The language is sweeping, the accusation severe: “In this urgent moment of crisis, where many of our governments are enabling the carnage in Gaza, we must do everything we can to address complicity in that unrelenting horror.”

A Who’s Who of Hollywood

The list of names gives the boycott cultural heft. It includes Emma Stone, Ayo Edebiri, Olivia Colman, Joaquin Phoenix, Lily Gladstone, Riz Ahmed, Ava DuVernay, Javier Bardem, Jonathan Glazer, Elliot Page, Rooney Mara, Guy Pearce, Rebecca Hall, Ilana Glazer, Debra Winger, Abbi Jacobson, Fisher Stevens, Eric Andre, Harris Dickinson, Nicola Coughlan, Bowen Yang, Emma D’Arcy, and many more.

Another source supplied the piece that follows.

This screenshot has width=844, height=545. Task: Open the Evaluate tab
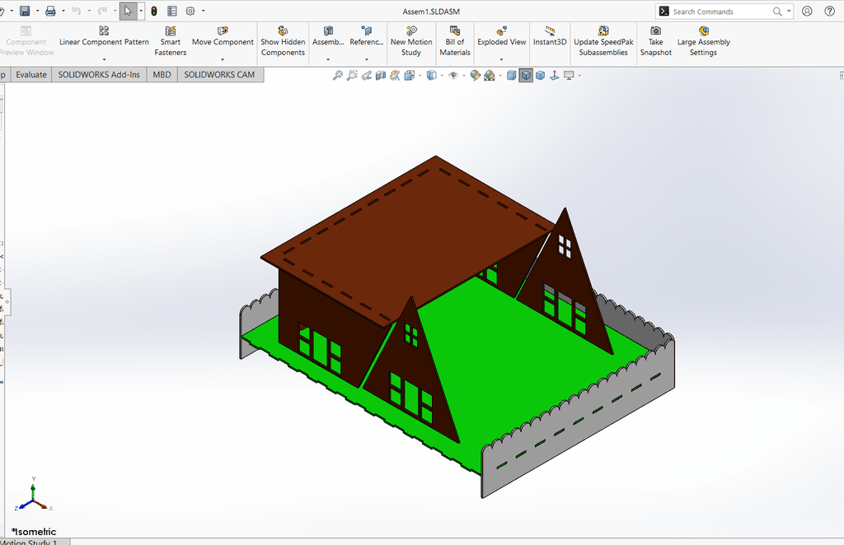(x=31, y=74)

That roster is significant: Oscar winners, rising stars, and influential directors. Hollywood’s A-list has not merely whispered solidarity — it has attached its names to an enforceable pledge, which some advocates propose be written into contracts.

And yet: do these stars understand what they are actually endorsing? Do they truly know the facts of October 7, 2023 — a day when Hamas terrorists murdered, raped, and abducted Jews in the worst pogrom since the Holocaust?

October 7: A Crime Against Humanity

On October 7, Hamas-led armed groups killed around 1,200 people in Israel and kidnapped approximately 250 hostages. Human Rights Watch documents “numerous violations of international humanitarian law… that amount to war crimes,” including mass murder and hostage-taking.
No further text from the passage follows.